As the title indicated, A arrives at office at 8- 10 am everyday, B arrives at 9-11 am everyday. Probability that One day B arrives before A? I am bit confused whether to use Poisson (because arrival questions seems to be linked to that) or use Uniform (the question seems uniform) to model that?

Answer 1

This answer relies on uniform, where it could be done from first principles, and almost no calculations.

$U_1$ arrival time of $A$. $U_2$ arrival time of $B$

$$P(U_1>U_2)=P(U_1>U_2| U_1 >9,U_2<10)P(U_1>9,U_2<10)$$

Uniform conditioned to be in an interval is uniform. $U_1,U_2$ are independent, so conditioning of one has no affect on the other.

Therefore,

$$P(U_1>U_2)=P(U_1'>U_2')P(U_1>9)P(U_2<10).$$

where $U_1',U_2'$ are independent and uniform on $[9,10]$.

Evaluating the three terms on RHS, we obtain:

$$ \frac 12 \times \frac 12\times \frac 12= \frac 18.$$

Answer 2

I think you are expected to assume that their arrival times have (continuous) uniform distribution, and are independent. This is not necessarily a reasonable real-world assumption.

It is convenient, but not necessary, to do a clock change, and assume that A arrives between $0$ and $2$, and B arrives between $1$ and $3$.

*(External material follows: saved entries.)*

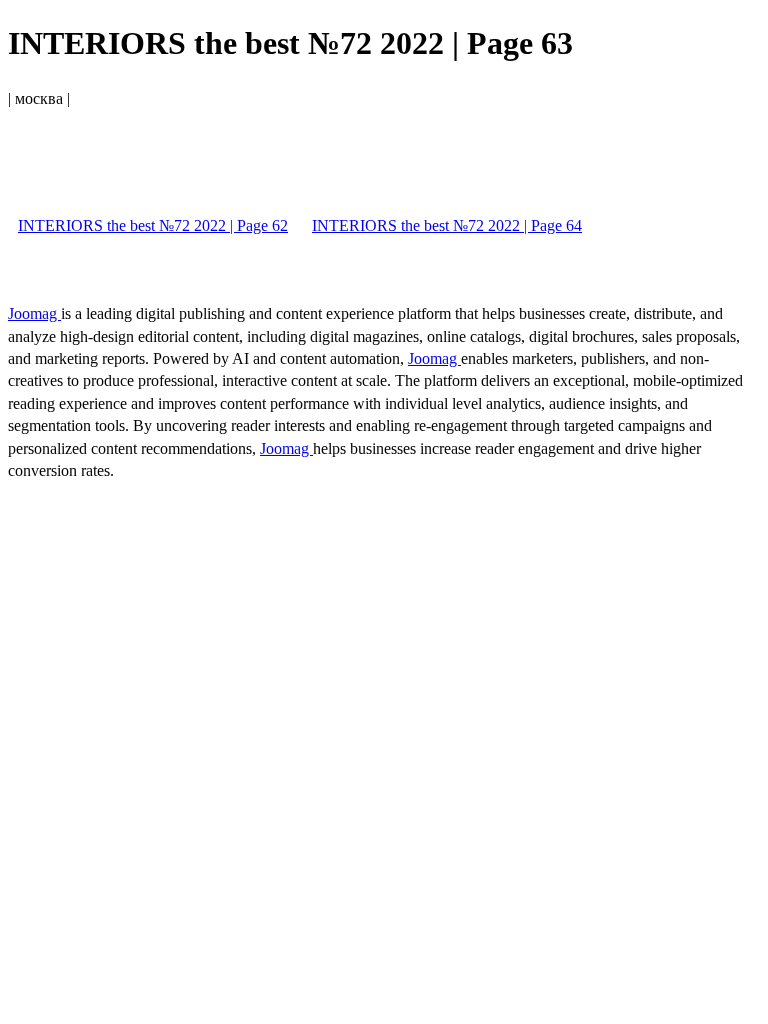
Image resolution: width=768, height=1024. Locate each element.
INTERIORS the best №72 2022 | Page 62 (153, 225)
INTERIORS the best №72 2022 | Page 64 (447, 225)
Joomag (34, 313)
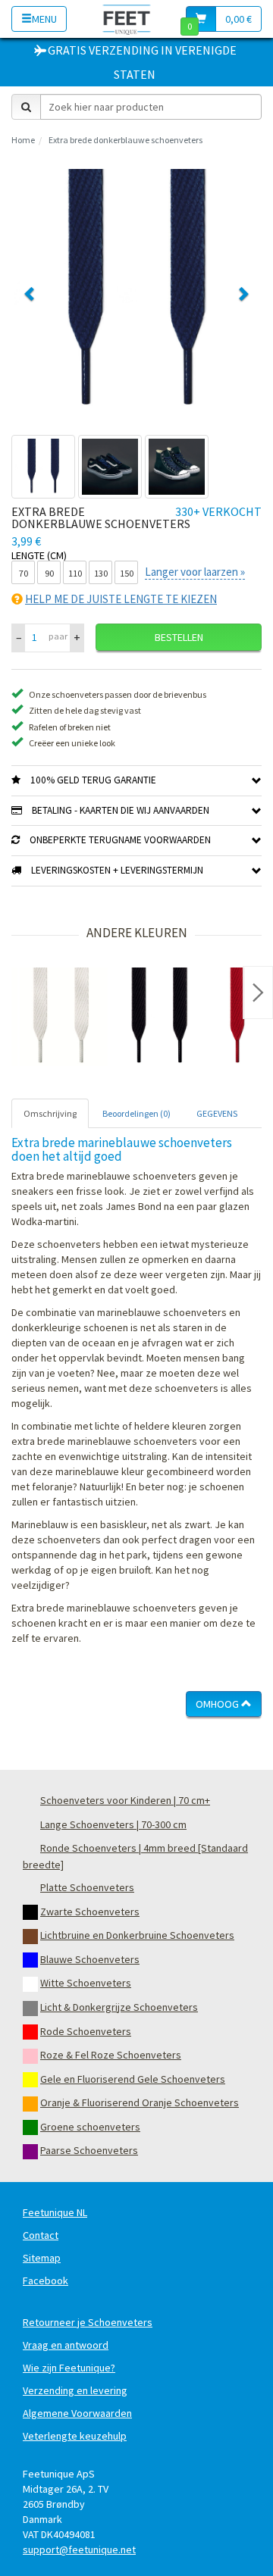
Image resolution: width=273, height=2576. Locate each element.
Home (23, 139)
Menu (44, 19)
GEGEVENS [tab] (216, 1113)
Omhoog (218, 1704)
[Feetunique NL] (127, 18)
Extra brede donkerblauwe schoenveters (125, 139)
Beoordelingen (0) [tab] (136, 1113)
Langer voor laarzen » (195, 571)
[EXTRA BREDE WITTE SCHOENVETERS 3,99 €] (60, 1017)
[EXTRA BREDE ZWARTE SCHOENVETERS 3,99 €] (159, 1017)
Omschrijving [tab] (50, 1113)
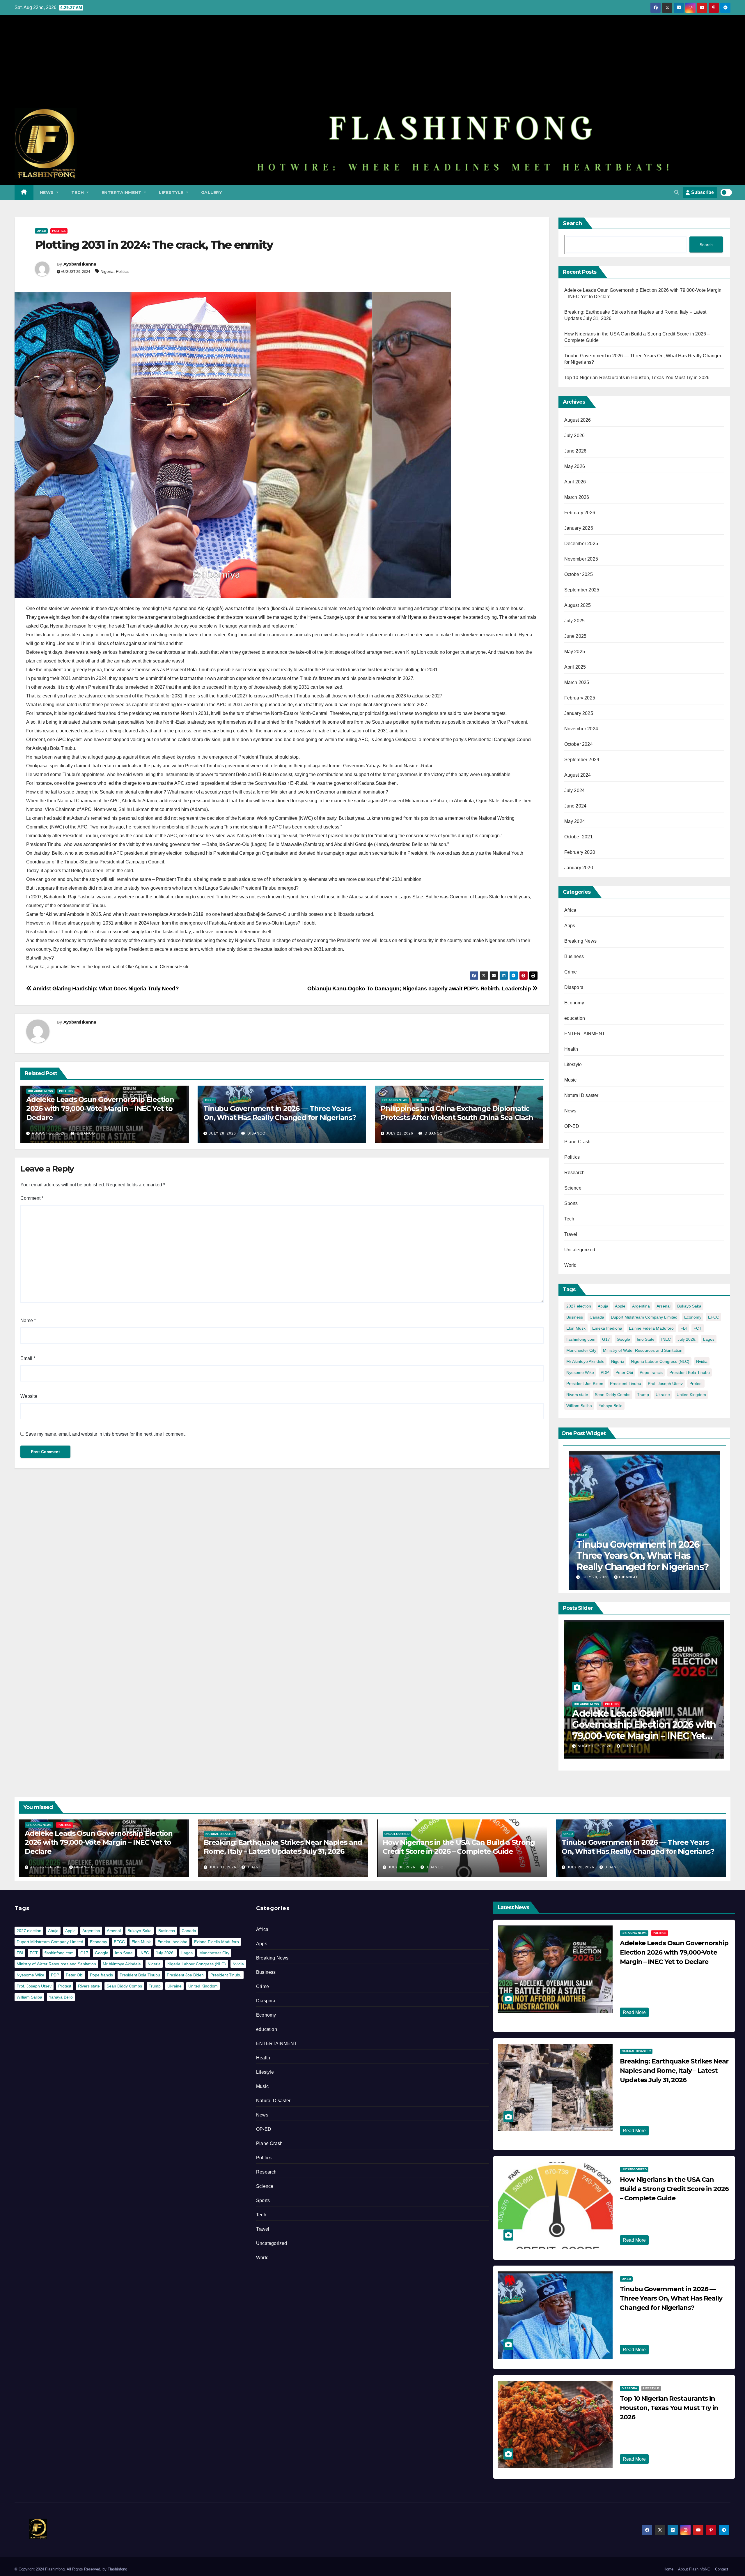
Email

Let $X$ be the arrival time of A, and $Y$ the arrival time of B. We want the probability that $Y\lt X$.

Draw the square $S$ with corners $(0,1)$, $(2,1)$, $(2,3)$, and $(0,3)$. Draw the line $y=x$. We want to find the probability that the pair $(X,Y)$ lands in the part of $S$ that is below $y=x$. Call this part $T$.

Our desired probability is the area of $T$ divided by the area of $S$. The region $T$ is a right triangle with corners $(1,1)$, $(2,1)$, and $(2,2)$.

So $T$ has area $\frac{1}{2}$. Since $S$ has area $4$, our desired probability is $\frac{1}{8}$.